Singapore's sushi geography has never been as concentrated as Tokyo's, where counters cluster in Ginza, Roppongi, and a handful of other districts with clear category associations. The city's counters are distributed across the CBD, Orchard, and mixed-use developments, which means neighbourhood context matters less here than the counter's individual reputation. At Sushi Masaaki, the reputation is the draw.

Planning Your Visit

Reservations: Advance booking is strongly advised given the counter's OAD and Michelin recognition; specific booking method not confirmed in available data, so contact via South Beach Avenue or third-party reservation platforms. Hours: Tuesday to Sunday, lunch 12–3 pm, dinner 6–11 pm; closed Monday.
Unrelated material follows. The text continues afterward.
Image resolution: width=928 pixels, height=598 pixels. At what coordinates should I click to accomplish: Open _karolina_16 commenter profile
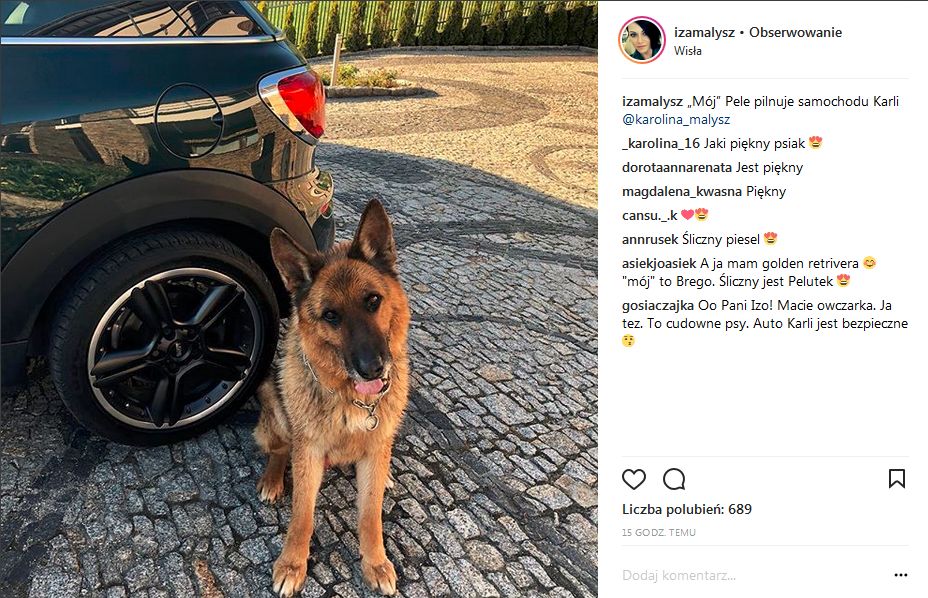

Address: 26 Beach Rd, B1-17 South Beach Avenue, Singapore 189768. Budget: $$$$ tier; expect pricing consistent with Singapore's upper omakase bracket. Dress: Smart casual is the norm at counters of this level in Singapore.

For broader context on dining in the city, see our full Singapore restaurants guide. For hotels near the Civic District and South Beach, see our full Singapore hotels guide. If you are building an itinerary around the area, our Singapore bars guide, wineries guide, and experiences guide cover the wider scene.

Frequently Asked Questions

What should I order at Sushi Masaaki?

Sushi Masaaki operates as an omakase counter, meaning the chef , not the diner , determines what is served and in what order. There is no à la carte menu to select from. The format is the point: Chef Masaaki Sakashita controls the sequence, pacing, and sourcing decisions for each sitting. The OAD Leading Restaurants in Japan Highly Recommended citation from 2023 suggests the kitchen was being evaluated on fish handling and technical precision consistent with Japanese standards, which gives some indication of where the kitchen's priorities lie. The most reliable way to approach the meal is to arrive without a specific dish agenda. At this level and in this format, the question of what to order answers itself.